Her experimentation and variety have been extensive. After beginning with silver images, she expanded to photography and dance performances, sculptures, glass, and papermaking. She has also worked in platinum, gum dichromate, and encaustics. She is now combining digital applications to the earliest processes. Ruben continues to push the boundaries of photography through her diverse concepts and processes.
She works with the human being as her launching point and often injects the vitality and emotions of human life into other subjects such as landscape and archeological sites. Her work challenges, invites, and needs the viewer to participate in the visual experience of her images. About her work Ruben says, “As all things human have always been my center, I constantly research our meaning as humans both physically and spiritually and apply these perceptions to my art work. There is an ongoing inquiry into the process of finding the appropriate physical form for my visual ideas”. She continues, “How can our imaginations take on real life qualities? Does light move, can the photographic image go beyond that which one sees? Do we feel the flow of life? In their entirely my works offer a continuing reflection of human survival. I seek to make us aware of the sensuous character of body, spirit, nature, space and material.”
Her workshops are well known for her interest in the creative process and the development of artistic careers of each individual student. Her workshops are held worldwide.
Her work is in many private and public collections including the Philadelphia, Houston and Detroit Museums of Art as well as the Museum of Modern Art, the Maison Europeene de la Photographie and Bibliotheque Nationale in Paris. She has had recent solor shows at the Philadelphia Museum, John Stevenson Gallery in New York, the University of Michigan Museum of Art, the Stanford Unversity Museum, and her work has recently been at the Fotofest in Houston.

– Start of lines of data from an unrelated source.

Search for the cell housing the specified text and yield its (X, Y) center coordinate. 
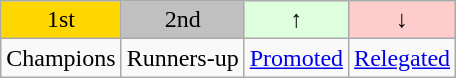
Runners-up (182, 58)
2nd (182, 20)
↑ (296, 20)
Champions (61, 58)
Promoted (296, 58)
1st (61, 20)
Relegated (402, 58)
↓ (402, 20)
Pinpoint the cell where the given text exists, returning its (X, Y) midpoint coordinate. 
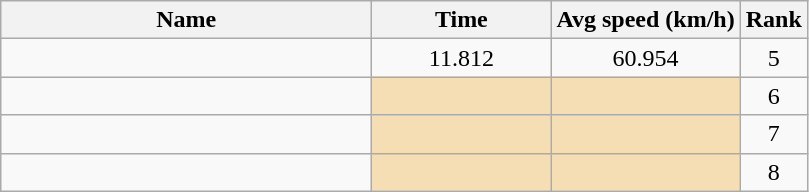
11.812 (462, 58)
Name (186, 20)
7 (774, 134)
60.954 (646, 58)
5 (774, 58)
6 (774, 96)
Avg speed (km/h) (646, 20)
Time (462, 20)
8 (774, 172)
Rank (774, 20)
Find where the given text appears and provide that cell's center as (X, Y) coordinate. 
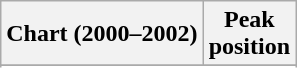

Her work is found in 8 monographs as well as many other publications. The latest monograph, “In Human Touch” won the award of the Best Photography Book of 2002 by the International Publishers Association.
James Steward, Director of the Princeton University Museum of Art recently wrote, “Ruben’s images inscribe themselves as amongst the most powerful and possibly the most enduring works of late twentieth century photography”.